■ **Work required**: Say how many lines in the material below contain the word "screenshot", giving the number alone.

■ **Source material**:
+--

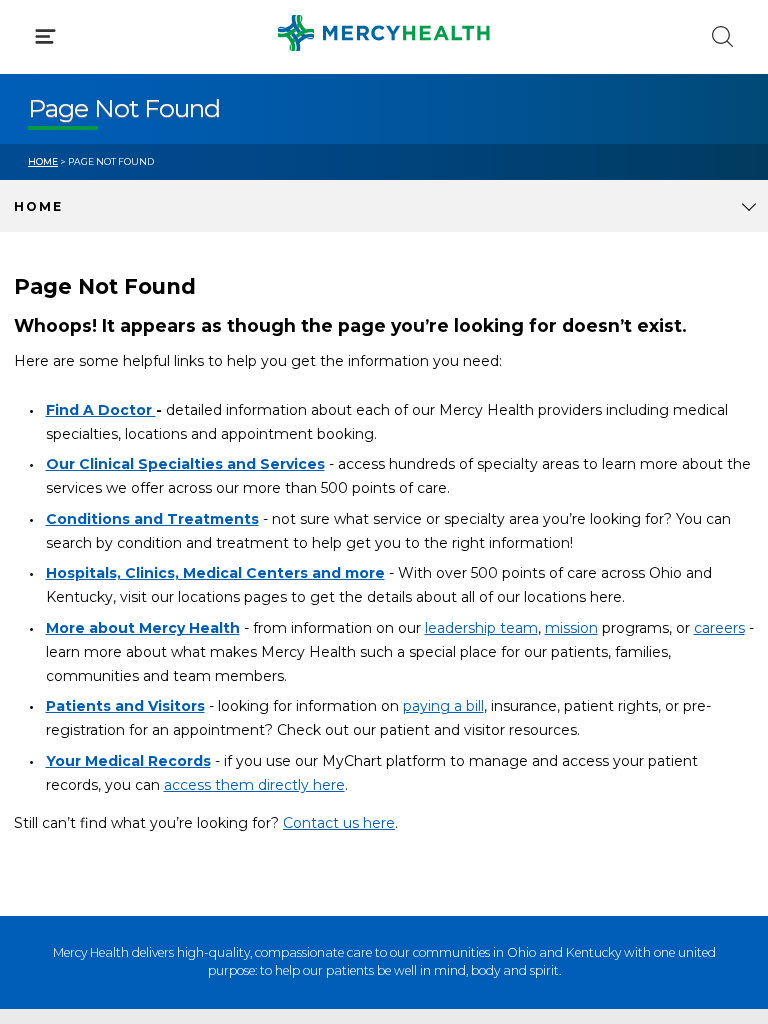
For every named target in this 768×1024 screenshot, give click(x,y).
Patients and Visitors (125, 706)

+--

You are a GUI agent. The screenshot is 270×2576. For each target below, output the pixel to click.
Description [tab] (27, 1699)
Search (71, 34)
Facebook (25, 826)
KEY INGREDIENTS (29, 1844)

+--

■ **Response**: 2